■ **EXERCISE BRIEF**
Rewrite all the records with "Screen dimensions" switched to "Image size" wherever it appears, keeping every other line the same.

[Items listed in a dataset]
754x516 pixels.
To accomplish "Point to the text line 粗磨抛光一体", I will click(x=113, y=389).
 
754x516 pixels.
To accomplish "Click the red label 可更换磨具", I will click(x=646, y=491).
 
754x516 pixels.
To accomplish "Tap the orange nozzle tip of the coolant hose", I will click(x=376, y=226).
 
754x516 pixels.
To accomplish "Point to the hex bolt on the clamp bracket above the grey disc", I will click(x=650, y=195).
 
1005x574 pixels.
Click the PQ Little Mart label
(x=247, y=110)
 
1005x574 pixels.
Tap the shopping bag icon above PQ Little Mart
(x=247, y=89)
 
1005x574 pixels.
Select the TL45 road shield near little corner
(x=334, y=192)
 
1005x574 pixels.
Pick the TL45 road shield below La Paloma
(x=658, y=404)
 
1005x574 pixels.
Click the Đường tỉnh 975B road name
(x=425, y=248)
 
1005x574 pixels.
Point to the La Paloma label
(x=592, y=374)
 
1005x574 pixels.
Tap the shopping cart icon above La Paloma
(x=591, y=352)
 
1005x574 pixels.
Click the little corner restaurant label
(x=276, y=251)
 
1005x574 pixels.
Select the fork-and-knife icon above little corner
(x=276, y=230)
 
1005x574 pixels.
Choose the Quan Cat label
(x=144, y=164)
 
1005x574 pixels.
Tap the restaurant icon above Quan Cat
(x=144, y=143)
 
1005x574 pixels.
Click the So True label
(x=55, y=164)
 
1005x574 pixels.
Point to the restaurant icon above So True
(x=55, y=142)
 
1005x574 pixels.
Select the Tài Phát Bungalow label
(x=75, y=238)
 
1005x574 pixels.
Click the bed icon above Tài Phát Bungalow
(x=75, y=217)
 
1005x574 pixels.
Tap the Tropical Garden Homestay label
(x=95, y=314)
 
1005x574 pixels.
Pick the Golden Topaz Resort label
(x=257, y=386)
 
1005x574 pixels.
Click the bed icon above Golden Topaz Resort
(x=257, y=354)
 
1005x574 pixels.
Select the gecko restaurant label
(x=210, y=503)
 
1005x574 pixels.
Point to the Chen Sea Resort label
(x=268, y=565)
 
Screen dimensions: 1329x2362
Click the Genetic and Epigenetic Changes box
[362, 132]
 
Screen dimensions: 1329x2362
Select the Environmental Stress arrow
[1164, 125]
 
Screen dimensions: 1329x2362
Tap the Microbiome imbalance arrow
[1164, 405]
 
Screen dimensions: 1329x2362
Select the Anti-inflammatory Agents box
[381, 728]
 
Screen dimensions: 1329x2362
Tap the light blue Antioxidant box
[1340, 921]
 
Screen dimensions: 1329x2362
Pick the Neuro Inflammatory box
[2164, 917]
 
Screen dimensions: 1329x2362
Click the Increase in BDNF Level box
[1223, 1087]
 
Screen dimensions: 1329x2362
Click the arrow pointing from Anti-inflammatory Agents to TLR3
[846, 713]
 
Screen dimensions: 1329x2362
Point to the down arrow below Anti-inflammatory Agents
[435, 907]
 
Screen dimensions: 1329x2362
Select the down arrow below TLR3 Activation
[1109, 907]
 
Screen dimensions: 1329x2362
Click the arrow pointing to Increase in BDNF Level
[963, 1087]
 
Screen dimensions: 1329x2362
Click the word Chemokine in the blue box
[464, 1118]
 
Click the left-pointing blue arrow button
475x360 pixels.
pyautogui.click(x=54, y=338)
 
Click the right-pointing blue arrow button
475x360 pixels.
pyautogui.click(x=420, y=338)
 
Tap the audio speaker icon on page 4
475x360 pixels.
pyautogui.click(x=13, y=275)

■ **TASK OUTPUT**
754x516 pixels.
To accomplish "Point to the text line 粗磨抛光一体", I will click(x=113, y=389).
 
754x516 pixels.
To accomplish "Click the red label 可更换磨具", I will click(x=646, y=491).
 
754x516 pixels.
To accomplish "Tap the orange nozzle tip of the coolant hose", I will click(x=376, y=226).
 
754x516 pixels.
To accomplish "Point to the hex bolt on the clamp bracket above the grey disc", I will click(x=650, y=195).
 
1005x574 pixels.
Click the PQ Little Mart label
(x=247, y=110)
 
1005x574 pixels.
Tap the shopping bag icon above PQ Little Mart
(x=247, y=89)
 
1005x574 pixels.
Select the TL45 road shield near little corner
(x=334, y=192)
 
1005x574 pixels.
Pick the TL45 road shield below La Paloma
(x=658, y=404)
 
1005x574 pixels.
Click the Đường tỉnh 975B road name
(x=425, y=248)
 
1005x574 pixels.
Point to the La Paloma label
(x=592, y=374)
 
1005x574 pixels.
Tap the shopping cart icon above La Paloma
(x=591, y=352)
 
1005x574 pixels.
Click the little corner restaurant label
(x=276, y=251)
 
1005x574 pixels.
Select the fork-and-knife icon above little corner
(x=276, y=230)
 
1005x574 pixels.
Choose the Quan Cat label
(x=144, y=164)
 
1005x574 pixels.
Tap the restaurant icon above Quan Cat
(x=144, y=143)
 
1005x574 pixels.
Click the So True label
(x=55, y=164)
 
1005x574 pixels.
Point to the restaurant icon above So True
(x=55, y=142)
 
1005x574 pixels.
Select the Tài Phát Bungalow label
(x=75, y=238)
 
1005x574 pixels.
Click the bed icon above Tài Phát Bungalow
(x=75, y=217)
 
1005x574 pixels.
Tap the Tropical Garden Homestay label
(x=95, y=314)
 
1005x574 pixels.
Pick the Golden Topaz Resort label
(x=257, y=386)
 
1005x574 pixels.
Click the bed icon above Golden Topaz Resort
(x=257, y=354)
 
1005x574 pixels.
Select the gecko restaurant label
(x=210, y=503)
 
1005x574 pixels.
Point to the Chen Sea Resort label
(x=268, y=565)
 
Image size: 1329x2362
Click the Genetic and Epigenetic Changes box
[362, 132]
 
Image size: 1329x2362
Select the Environmental Stress arrow
[1164, 125]
 
Image size: 1329x2362
Tap the Microbiome imbalance arrow
[1164, 405]
 
Image size: 1329x2362
Select the Anti-inflammatory Agents box
[381, 728]
 
Image size: 1329x2362
Tap the light blue Antioxidant box
[1340, 921]
 
Image size: 1329x2362
Pick the Neuro Inflammatory box
[2164, 917]
 
Image size: 1329x2362
Click the Increase in BDNF Level box
[1223, 1087]
 
Image size: 1329x2362
Click the arrow pointing from Anti-inflammatory Agents to TLR3
[846, 713]
 
Image size: 1329x2362
Point to the down arrow below Anti-inflammatory Agents
[435, 907]
 
Image size: 1329x2362
Select the down arrow below TLR3 Activation
[1109, 907]
 
Image size: 1329x2362
Click the arrow pointing to Increase in BDNF Level
[963, 1087]
 
Image size: 1329x2362
Click the word Chemokine in the blue box
[464, 1118]
 
Click the left-pointing blue arrow button
475x360 pixels.
pyautogui.click(x=54, y=338)
 
Click the right-pointing blue arrow button
475x360 pixels.
pyautogui.click(x=420, y=338)
 
Tap the audio speaker icon on page 4
475x360 pixels.
pyautogui.click(x=13, y=275)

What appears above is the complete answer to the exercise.